_Problem statement_
Copy the rows verbatim, from the first line through the line containing "Action: [x=117, y=112]", including both ends. Omit the pictures from your answer.

_Records provided_
++++++++
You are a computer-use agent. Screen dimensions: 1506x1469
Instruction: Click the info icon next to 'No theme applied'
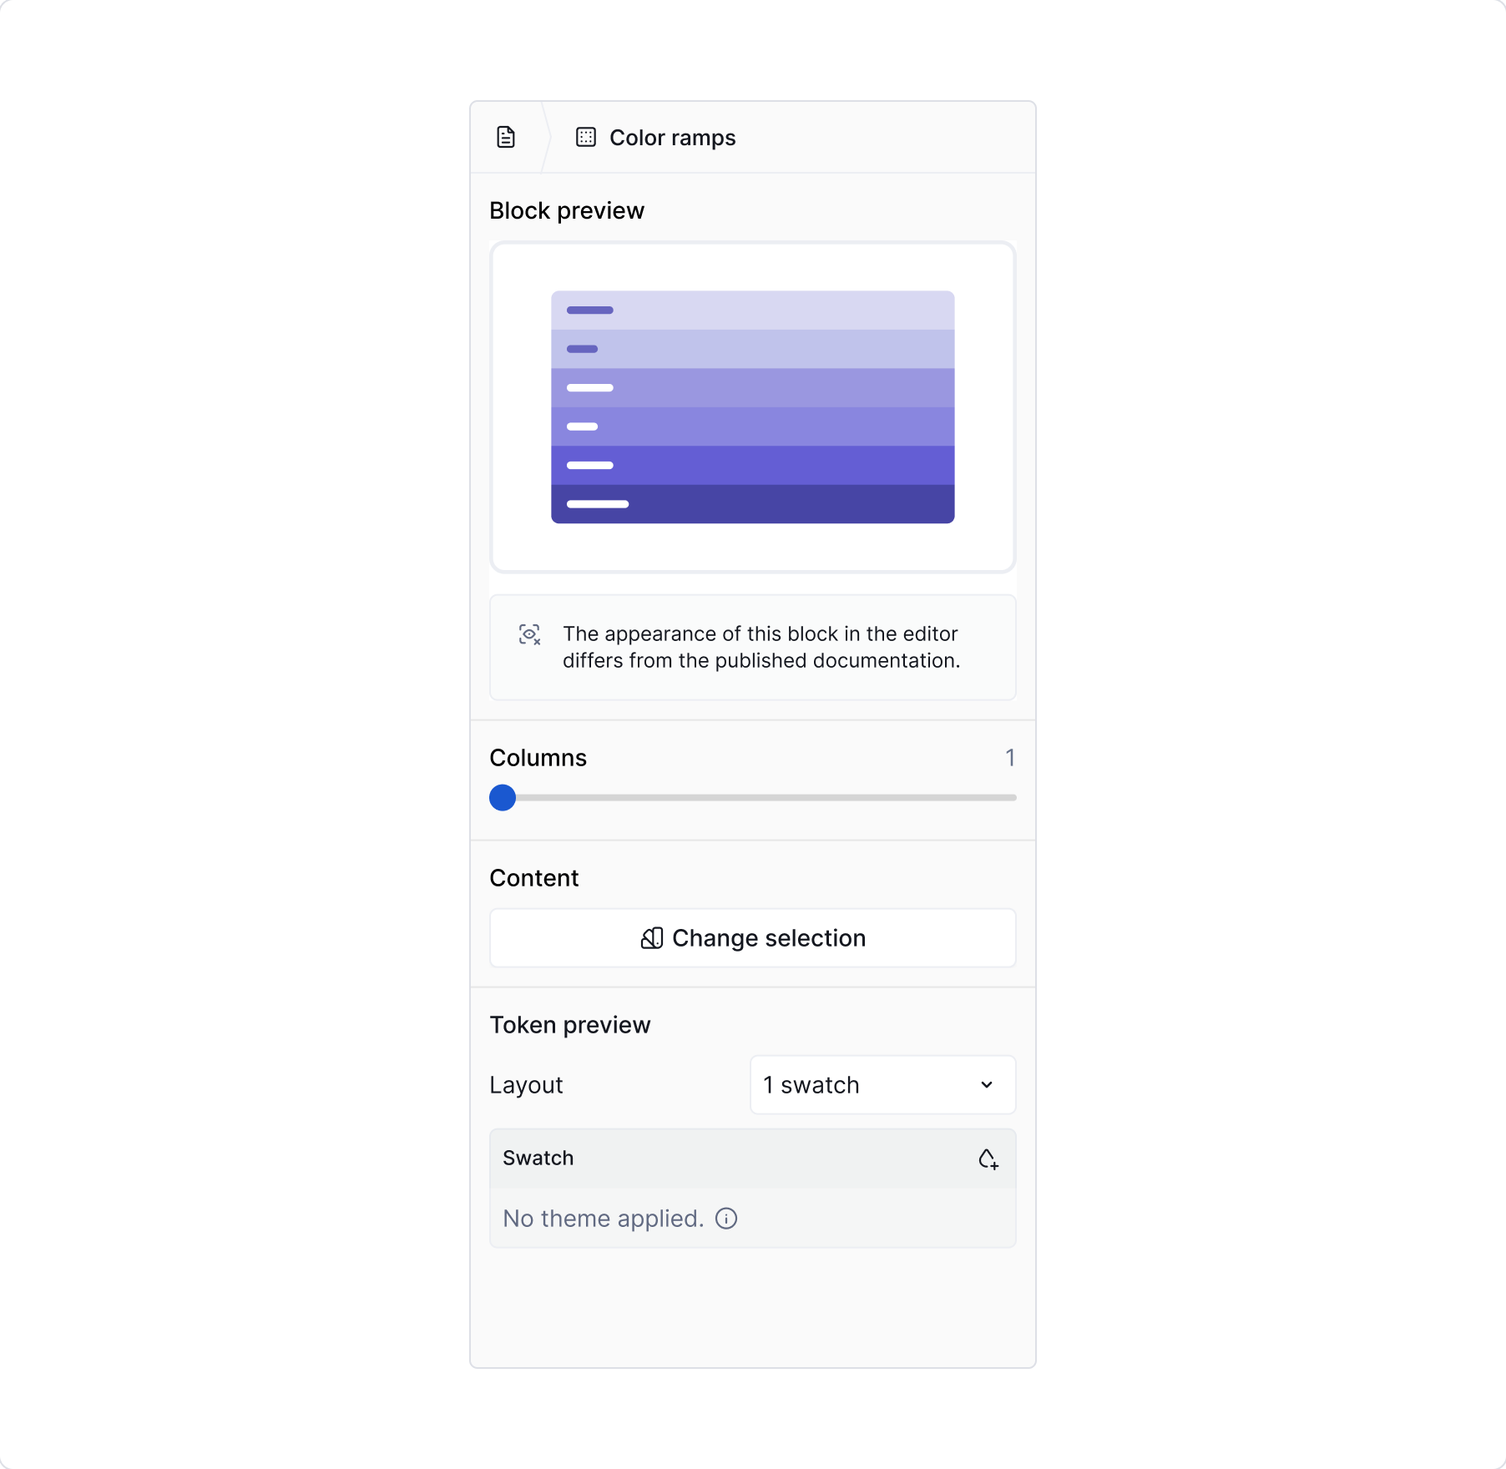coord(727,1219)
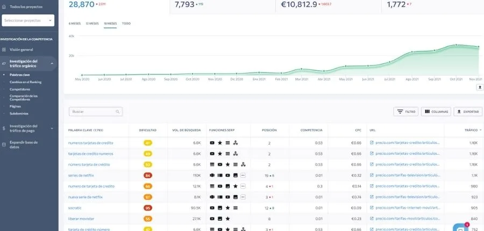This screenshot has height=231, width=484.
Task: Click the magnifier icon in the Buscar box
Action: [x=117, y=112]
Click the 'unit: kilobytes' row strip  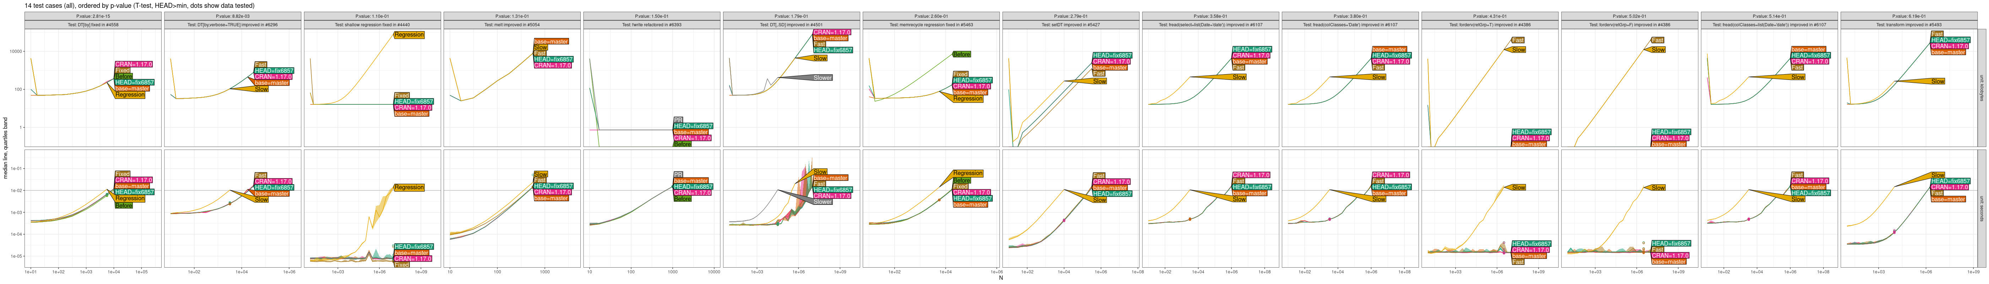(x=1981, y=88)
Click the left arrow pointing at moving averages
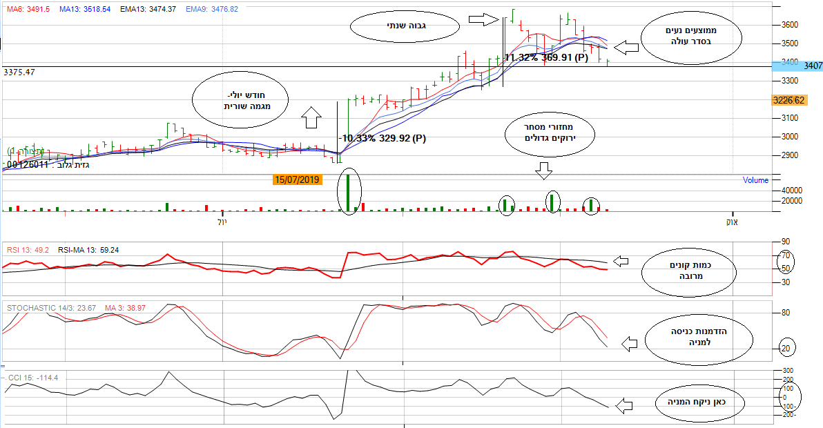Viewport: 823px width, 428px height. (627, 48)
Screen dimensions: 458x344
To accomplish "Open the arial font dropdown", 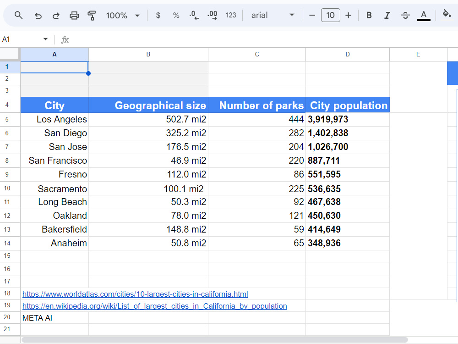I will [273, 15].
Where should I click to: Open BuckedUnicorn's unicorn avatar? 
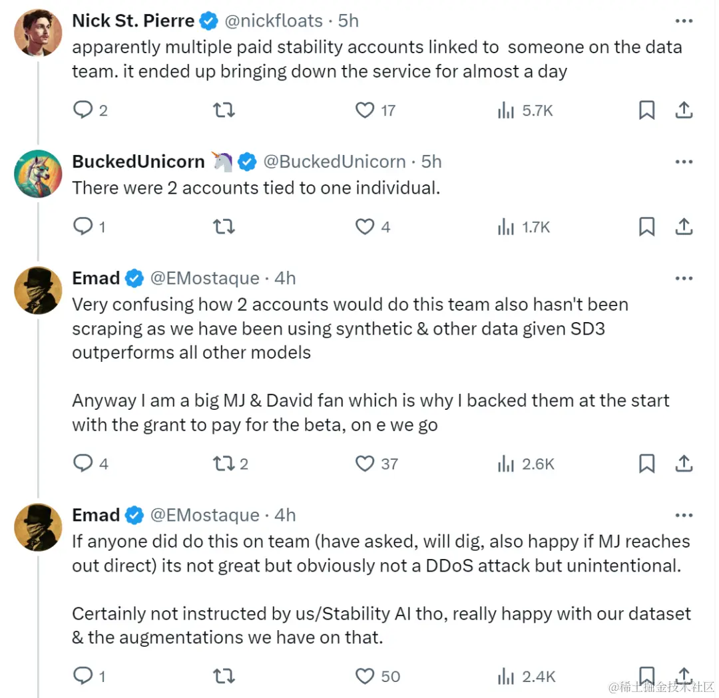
++++++++
_Response to the exercise_
You are a computer-use agent. Screen dimensions: 1506x1469
Instruction: Click the info icon next to 'No theme applied'
coord(727,1219)
This screenshot has height=231, width=484.
Task: Click the magnifier icon in the Buscar box
Action: [x=117, y=112]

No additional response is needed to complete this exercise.